When a rising Korean break-dance group performs to hip-hop lyrics extolling the new HP, you know that the company is aiming for that elusive 'street cred' among the desired demographics - mainly the young, trendy and tech-savvy. Occurring midway through HP's glamorous regional press launch in Seoul, where we were invited to witness HP's new suite of lifestyle computing solutions, this was a song and dance routine that said everything about the new face of HP.
Granted, it wasn't exactly new, since this was merely a continuation of its "The Computer is Personal Again" marketing campaign that started last year which paints a picture of a world where computers have increasingly become inseparable from our personal lives, while each of us forms our own unique relationships to the devices around us. Accordingly, HP's goal is to deliver on the 'personal' aspect by empowering consumers while keeping the technical nitty gritty bits in the background away from end-users.
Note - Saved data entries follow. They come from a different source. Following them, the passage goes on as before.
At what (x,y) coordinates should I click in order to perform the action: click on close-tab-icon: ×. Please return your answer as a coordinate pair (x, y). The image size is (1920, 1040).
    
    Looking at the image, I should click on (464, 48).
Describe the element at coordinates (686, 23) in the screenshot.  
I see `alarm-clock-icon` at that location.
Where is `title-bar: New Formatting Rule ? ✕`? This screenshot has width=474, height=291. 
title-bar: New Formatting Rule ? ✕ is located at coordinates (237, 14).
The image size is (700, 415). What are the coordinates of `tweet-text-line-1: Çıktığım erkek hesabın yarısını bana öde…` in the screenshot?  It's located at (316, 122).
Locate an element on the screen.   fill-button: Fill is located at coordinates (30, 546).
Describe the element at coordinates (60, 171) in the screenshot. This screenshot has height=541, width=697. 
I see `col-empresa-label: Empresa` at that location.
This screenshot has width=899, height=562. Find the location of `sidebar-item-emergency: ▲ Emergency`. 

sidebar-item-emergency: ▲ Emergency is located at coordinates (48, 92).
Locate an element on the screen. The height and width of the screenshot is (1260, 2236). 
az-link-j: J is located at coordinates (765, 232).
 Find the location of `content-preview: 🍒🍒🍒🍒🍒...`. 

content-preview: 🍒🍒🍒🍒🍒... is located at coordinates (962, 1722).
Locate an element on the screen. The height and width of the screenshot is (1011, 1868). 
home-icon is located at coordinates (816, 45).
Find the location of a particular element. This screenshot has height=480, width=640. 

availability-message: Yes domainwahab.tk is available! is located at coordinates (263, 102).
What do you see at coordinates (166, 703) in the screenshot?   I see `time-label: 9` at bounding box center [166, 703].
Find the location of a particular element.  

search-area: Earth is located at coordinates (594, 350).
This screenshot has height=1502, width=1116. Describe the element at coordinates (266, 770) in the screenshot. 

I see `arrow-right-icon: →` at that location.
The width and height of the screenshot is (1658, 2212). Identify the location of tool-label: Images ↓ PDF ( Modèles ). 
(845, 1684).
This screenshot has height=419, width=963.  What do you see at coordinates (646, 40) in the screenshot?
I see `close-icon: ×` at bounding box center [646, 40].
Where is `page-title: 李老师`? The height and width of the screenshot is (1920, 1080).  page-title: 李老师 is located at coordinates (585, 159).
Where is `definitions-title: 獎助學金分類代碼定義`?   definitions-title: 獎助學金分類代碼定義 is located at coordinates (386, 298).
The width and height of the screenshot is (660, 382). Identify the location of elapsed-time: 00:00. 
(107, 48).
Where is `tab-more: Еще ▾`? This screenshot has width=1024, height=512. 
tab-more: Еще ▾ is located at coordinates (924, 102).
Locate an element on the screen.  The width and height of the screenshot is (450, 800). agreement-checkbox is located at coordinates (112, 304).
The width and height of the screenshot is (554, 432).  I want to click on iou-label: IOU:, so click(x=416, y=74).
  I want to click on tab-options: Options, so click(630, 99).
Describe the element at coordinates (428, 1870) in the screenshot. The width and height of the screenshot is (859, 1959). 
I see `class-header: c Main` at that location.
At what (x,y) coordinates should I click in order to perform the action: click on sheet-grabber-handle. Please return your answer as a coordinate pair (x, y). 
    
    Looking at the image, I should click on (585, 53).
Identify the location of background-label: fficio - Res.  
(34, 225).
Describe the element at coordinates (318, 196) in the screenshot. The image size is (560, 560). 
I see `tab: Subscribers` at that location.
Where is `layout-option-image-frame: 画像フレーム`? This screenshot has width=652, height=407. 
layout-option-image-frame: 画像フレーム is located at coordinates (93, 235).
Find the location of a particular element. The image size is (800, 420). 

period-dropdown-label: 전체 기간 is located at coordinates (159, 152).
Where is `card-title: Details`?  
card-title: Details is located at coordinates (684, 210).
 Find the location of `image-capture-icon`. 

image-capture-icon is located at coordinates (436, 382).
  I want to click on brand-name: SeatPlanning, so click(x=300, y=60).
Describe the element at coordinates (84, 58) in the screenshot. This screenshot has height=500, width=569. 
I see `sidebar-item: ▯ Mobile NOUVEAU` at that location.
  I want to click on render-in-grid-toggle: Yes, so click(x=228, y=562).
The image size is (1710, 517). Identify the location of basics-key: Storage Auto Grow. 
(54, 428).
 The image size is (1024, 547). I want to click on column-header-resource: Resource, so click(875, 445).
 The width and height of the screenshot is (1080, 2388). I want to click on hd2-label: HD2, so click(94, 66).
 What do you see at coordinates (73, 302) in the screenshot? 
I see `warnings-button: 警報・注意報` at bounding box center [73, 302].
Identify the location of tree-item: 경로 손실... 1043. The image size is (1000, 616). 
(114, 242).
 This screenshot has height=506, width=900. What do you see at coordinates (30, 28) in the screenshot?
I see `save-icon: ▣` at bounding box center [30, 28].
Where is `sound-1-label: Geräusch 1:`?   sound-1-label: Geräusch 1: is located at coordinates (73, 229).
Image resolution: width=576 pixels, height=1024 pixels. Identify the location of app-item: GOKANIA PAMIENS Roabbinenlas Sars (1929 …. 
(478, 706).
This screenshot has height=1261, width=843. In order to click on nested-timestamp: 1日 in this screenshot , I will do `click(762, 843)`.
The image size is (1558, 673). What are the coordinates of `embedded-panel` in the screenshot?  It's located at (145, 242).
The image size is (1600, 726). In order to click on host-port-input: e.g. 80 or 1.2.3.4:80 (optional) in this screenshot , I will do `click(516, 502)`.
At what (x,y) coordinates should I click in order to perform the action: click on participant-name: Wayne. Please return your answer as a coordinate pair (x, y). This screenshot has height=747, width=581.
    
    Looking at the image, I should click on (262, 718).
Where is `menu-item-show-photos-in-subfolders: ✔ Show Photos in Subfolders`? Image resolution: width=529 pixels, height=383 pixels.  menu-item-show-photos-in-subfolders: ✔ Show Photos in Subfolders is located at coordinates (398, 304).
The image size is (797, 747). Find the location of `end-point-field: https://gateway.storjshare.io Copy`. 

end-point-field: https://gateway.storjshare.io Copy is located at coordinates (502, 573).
That PCs are now an integral part of our everyday lives, extending beyond just work and into our homes, was a constant theme highlighted in the opening keynote speech by Adrian Koch, senior vice president of HP's Personal Systems Group for Asia Pacific and Japan. One of the scenarios offered in the speech was the PC as the entertainment hub for the entire family, playing and sharing effortlessly and wirelessly digital media like movies and music. Another was the fashionable and hip image that the company apparently hopes to convey by stressing its design credentials (Paris and Milan were some of the names mentioned). These two main concerns have heavily influenced the design of the new products, especially the main stars of the night, the world's first all-in-one touchscreen PC, the HP TouchSmart PC and the HP Pavilion tx1000 entertainment notebook.